**WHAT YOU NEED TO DO:**
Report back every line in the data that includes the string "agent".
┄┄┄┄┄┄┄┄┄┄┄┄┄┄┄┄┄┄┄┄
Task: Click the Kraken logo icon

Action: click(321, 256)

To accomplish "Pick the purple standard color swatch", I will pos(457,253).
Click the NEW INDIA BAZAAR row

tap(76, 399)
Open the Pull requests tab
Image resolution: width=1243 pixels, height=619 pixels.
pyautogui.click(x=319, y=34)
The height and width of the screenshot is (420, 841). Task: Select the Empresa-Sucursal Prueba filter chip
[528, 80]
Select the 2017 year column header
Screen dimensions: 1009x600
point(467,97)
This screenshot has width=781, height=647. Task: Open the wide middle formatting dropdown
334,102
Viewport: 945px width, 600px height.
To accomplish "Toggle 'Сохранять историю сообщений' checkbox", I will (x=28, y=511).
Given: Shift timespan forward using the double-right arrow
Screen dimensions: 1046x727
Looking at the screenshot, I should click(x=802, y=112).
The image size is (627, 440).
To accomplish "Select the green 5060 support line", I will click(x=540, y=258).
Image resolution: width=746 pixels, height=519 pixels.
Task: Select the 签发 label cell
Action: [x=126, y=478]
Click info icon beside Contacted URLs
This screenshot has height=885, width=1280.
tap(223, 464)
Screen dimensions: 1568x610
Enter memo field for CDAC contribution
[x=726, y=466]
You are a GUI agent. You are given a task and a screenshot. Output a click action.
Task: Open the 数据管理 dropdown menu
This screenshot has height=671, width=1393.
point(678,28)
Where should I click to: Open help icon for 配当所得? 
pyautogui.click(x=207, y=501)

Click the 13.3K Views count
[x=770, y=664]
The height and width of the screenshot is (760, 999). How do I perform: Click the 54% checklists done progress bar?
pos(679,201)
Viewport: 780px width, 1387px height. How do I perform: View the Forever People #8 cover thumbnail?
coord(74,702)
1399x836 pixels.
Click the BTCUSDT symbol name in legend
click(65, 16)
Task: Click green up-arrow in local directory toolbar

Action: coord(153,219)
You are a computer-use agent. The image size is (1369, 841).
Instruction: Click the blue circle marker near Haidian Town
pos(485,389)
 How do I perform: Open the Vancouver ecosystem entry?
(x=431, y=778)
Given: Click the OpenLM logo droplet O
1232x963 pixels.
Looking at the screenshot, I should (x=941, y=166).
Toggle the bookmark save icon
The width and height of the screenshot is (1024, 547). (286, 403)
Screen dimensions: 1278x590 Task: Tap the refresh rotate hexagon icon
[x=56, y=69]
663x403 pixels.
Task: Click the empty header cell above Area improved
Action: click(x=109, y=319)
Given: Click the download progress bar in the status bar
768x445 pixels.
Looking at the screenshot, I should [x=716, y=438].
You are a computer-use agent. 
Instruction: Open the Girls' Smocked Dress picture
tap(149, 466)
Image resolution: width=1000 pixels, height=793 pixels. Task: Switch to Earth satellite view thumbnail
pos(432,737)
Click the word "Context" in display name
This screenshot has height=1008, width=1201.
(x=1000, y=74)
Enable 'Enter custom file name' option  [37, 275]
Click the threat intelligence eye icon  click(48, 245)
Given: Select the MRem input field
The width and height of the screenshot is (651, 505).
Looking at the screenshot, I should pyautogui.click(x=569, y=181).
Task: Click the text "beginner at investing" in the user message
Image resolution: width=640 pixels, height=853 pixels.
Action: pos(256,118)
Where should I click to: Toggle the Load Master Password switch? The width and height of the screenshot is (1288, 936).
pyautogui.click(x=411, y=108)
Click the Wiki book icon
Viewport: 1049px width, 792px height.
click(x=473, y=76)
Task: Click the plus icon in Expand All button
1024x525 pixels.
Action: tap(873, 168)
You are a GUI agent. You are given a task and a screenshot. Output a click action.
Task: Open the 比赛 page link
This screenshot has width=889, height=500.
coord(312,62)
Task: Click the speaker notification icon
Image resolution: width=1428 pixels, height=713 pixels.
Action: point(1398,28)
┄┄┄┄┄┄┄┄┄┄┄┄┄┄┄┄┄┄┄┄
**ANSWER TO THIS EXERCISE:**
You are a GUI agent. You are given a task and a screenshot. Output a click action.
You are a computer-use agent. The image size is (1369, 841).
You are a computer-use agent. 
You are a GUI agent. You are given a task and a screenshot. Output a click action.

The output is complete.